Le Québec ne veut plus de crédits d’impôt pour le porno

Le Québec a pris une décision radicale. Comme nous l’apprend le site La Presse, il n’accordera bientôt plus de crédits d’impôt pour le porno. Cette décision fait suite à un examen de la législation fiscale. Une fois qu’elle entrera en vigueur, les diffuseurs de matériel pornographique tel que MindGeek, la société mère de Pornhub, ne pourront plus jouir de ces fameux crédits.

Il s’agit d’un énième coup dur pour cette firme qui a connu une période assez mouvementée. Pour rappel, MindGeek se trouve au centre d’un énorme scandale depuis la parution d’un article publié par le New York Times en novembre 2020. Il avait notamment révélé que Pornhub hébergeait des vidéos de viols et d’abus sur mineur sur sa plateforme.
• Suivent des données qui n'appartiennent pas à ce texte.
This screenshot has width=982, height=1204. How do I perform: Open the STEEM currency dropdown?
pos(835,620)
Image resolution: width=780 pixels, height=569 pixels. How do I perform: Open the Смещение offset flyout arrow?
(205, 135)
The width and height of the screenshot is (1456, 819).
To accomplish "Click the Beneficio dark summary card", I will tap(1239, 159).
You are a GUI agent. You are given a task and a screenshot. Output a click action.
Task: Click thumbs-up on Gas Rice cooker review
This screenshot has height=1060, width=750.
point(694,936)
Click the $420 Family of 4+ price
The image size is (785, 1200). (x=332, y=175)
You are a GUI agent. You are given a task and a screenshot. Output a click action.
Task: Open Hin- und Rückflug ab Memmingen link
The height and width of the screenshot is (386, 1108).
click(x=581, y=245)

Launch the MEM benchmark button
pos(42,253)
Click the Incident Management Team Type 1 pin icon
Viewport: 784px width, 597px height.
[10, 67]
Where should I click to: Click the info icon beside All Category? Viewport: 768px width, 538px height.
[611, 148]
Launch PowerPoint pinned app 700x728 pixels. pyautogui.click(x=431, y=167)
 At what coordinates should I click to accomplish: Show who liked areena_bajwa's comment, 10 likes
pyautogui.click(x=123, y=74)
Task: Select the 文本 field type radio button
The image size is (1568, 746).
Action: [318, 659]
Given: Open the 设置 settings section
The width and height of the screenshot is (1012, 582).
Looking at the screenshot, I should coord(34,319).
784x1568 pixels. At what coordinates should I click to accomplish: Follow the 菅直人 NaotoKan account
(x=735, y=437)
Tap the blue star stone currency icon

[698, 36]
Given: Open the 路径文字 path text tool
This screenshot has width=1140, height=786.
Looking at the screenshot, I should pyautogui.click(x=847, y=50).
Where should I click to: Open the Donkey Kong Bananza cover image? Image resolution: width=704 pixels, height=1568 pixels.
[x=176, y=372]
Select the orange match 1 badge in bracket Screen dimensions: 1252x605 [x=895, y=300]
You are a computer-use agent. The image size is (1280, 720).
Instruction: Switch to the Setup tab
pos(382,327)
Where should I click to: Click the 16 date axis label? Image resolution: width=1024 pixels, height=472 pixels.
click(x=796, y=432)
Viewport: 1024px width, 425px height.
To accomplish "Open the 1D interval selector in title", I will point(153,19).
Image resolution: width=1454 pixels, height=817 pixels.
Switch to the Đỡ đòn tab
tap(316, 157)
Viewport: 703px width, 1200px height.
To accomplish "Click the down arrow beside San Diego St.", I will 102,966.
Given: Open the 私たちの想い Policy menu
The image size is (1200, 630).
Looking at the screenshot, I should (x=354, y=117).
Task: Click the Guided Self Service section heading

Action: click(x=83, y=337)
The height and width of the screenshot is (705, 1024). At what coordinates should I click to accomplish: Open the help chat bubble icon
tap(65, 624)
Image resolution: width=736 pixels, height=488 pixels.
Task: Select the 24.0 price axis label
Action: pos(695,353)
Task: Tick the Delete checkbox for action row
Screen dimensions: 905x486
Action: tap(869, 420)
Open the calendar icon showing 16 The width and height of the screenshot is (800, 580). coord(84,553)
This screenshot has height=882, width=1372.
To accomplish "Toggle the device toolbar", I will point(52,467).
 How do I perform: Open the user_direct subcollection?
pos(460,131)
Cette affaire est toujours en cours et MindGeek fait actuellement l’objet d’une enquête.

Le ventre d'une femme dans la pénombre
Crédits Pixabay

La décision du Québec aura certainement un impact sur ses activités.

Le Québec se veut plus strict

Cette information a été confirmée par la publication du budget Girard, le jeudi 25 mars 2021. La suspension des crédits d’impôt s’applique aux producteurs et aux diffuseurs de contenus pornographiques qui se trouvent au Québec.  Eric Girard, le ministre des Finances, a évoqué ce sujet dans son discours.

« J’annonce que la diffusion de contenus comportant des scènes de sexualité explicite ne pourra plus bénéficier de mesures fiscales incitatives. Des restrictions seront ajoutées à cette fin dans la législation fiscale », peut-on lire.

Des vérifications s’imposent

Comme le soulignent les documents budgétaires, « le gouvernement souhaite s’assurer que la diffusion de contenus qui comportent des scènes de sexualité explicite ne bénéficie pas d’incitatifs fiscaux. » Pour le moment, on ignore si MindGeek a déjà bénéficié de crédits d’impôt de la part du Québec. Revenu Québec, le responsable de plusieurs de ces incitatifs financiers, ne s’est jamais exprimé à ce sujet par souci de confidentialité.

Toutefois, on sait qu’en décembre 2020, le géant montréalais de la pornographie a obtenu environ 100 000 $ de subventions venant du Québec. Sur ces 100 000 $, 7 000 étaient issus du Fonds vert. On soulignera le fait que ces changements ne touchent pas uniquement les diffuseurs de matériel pornographique.

Les crédits d’impôt pour l’investissement et l’innovation, la recherche scientifique et le développement expérimental ou encore les titres multimédias feront également l’objet de modifications.